A protein that is necessary for the formation of the vertebrate brain has been identified by researchers at the Harvard Stem Cell Institute (HSCI) and Boston Children’s Hospital, in collaboration with scientists from Oxford and Rio de Janeiro.
The researchers say the finding, which has been successfully demonstrated in frog embryos, will help scientists control differentiation of various cell types.
Their study was given early online Thursday and is being published in print in the March 23 issue of the journal Developmental Cell. Xinjun Zhang and Seong-Moon Cheong, both postdoctoral fellows in the laboratory of HSCI-affiliated faculty member Xi He at Boston Children’s Hospital, are co-first authors.
The protein, Notum, first discovered in fruit flies in 2002 and then found in mice and humans, is one of many that help determine embryonic development. For some time, researchers have known that Notum regulates wing formation in flies. But until recently, it was not known how Notum affected vertebrate embryo development. In collaboration with researchers from University of Oxford and Federal University of Rio de Janeiro, He and colleagues compared how frog embryos — which are considered models for human embryos — developed with and without Notum.

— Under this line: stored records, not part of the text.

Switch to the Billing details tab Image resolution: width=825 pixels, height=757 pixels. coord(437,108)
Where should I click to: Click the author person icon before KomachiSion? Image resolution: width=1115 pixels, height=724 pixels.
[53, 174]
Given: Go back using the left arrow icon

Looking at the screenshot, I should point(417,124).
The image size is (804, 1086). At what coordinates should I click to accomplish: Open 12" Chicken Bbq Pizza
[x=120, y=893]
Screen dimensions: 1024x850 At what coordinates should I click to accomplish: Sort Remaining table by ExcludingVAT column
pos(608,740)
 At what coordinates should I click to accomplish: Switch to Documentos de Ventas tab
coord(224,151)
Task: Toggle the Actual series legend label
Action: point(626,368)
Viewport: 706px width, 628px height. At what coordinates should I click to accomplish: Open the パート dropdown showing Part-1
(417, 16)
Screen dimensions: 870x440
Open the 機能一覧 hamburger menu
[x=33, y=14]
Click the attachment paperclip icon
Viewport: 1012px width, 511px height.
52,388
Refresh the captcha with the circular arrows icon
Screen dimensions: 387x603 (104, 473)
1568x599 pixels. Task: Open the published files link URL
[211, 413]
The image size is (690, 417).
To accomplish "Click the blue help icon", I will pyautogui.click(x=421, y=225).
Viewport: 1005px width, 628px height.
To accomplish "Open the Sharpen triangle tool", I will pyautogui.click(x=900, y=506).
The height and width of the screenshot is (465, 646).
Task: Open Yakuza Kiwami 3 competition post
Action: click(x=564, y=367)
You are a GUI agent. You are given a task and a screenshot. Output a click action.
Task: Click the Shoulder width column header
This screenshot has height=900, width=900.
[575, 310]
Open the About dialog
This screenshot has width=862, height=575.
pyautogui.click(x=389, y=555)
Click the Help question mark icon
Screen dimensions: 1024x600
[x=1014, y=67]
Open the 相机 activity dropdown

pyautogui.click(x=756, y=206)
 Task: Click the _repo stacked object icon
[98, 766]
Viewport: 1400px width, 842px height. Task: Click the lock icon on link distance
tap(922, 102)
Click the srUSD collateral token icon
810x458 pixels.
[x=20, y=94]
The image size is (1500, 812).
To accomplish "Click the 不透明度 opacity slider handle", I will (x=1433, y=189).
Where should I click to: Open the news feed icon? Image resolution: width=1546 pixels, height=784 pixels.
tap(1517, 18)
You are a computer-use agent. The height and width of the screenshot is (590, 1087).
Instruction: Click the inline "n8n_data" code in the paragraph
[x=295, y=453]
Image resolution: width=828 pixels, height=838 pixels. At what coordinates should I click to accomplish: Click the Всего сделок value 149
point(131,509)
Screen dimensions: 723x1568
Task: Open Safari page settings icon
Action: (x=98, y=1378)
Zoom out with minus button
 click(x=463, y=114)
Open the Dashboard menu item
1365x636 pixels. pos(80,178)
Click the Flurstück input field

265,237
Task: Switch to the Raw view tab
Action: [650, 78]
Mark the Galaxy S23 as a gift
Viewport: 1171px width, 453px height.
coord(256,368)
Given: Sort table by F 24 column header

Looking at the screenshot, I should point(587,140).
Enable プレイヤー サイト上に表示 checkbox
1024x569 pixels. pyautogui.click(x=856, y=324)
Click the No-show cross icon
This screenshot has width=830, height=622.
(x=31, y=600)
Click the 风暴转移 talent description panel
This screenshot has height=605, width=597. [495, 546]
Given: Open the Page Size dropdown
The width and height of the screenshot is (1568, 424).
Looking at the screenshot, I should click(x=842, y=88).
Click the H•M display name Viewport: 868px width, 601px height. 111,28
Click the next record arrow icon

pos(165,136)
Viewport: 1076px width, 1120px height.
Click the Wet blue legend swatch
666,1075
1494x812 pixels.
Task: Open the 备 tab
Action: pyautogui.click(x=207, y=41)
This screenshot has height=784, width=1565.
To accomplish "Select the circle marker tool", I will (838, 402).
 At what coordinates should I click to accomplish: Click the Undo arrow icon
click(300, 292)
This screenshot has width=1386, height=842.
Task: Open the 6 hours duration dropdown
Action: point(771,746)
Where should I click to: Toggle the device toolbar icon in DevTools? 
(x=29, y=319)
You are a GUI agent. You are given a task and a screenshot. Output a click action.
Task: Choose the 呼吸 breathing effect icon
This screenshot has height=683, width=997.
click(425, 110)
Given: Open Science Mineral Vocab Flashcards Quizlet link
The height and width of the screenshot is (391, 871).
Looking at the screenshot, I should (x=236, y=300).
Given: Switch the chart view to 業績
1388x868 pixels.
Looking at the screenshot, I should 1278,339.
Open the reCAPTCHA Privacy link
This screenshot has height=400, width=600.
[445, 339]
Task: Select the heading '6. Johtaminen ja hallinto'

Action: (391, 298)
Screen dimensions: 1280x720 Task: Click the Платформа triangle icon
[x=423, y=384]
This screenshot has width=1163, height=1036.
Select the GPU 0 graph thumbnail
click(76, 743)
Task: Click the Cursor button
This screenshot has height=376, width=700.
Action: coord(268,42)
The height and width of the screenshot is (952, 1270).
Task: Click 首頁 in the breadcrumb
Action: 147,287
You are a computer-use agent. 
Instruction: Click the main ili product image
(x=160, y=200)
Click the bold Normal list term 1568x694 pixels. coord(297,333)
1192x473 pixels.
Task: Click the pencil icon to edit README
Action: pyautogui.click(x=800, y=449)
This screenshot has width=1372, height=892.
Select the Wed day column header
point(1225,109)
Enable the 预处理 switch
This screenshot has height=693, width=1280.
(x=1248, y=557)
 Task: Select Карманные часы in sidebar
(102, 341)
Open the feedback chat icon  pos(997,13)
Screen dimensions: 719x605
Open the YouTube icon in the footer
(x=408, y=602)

When the researchers injected frog embryos with Notum, the embryos grew bigger brains and heads. When Notum was not present, the embryos would become a sack of skin cells with no head and a tiny brain, a result of embryonic progenitor cells making only epidermal but not neural cells.
Simply put, said He, “The frog brain cannot be properly formed without Notum.”
These findings could benefit stem cell researchers trying to create specific tissue types or organs in the lab. In order to guide or direct stem cells to differentiate into a given cell type, such as neural cells or muscle cells, researchers continue to alter their experimental recipes, fine-tuning which molecules should be added to their dishes in what sequence and amount.
For those trying to create neural cells, “Notum is a necessary ingredient and new tool in the kit box for researchers to instruct human progenitor cells to become neural tissues,” said He, who is also an American Cancer Society research professor.
Additionally, the researchers were able to demonstrate how Notum deactivates Wnt, which is a family of proteins that direct stem cells to “self-renew,” or make more stem cells, among other things. If left unchecked, Wnt could cause certain types of cancer, such as gastrointestinal, brain, and blood cancers.
The study builds on previous work by HSCI Co-Director Doug Melton, who early in his career did groundbreaking research on the development of the frog nervous system.
Its findings complement related research published by Satoshi Kakugawa, Paul F. Langton, and Matthias Zebisch and colleagues in Nature.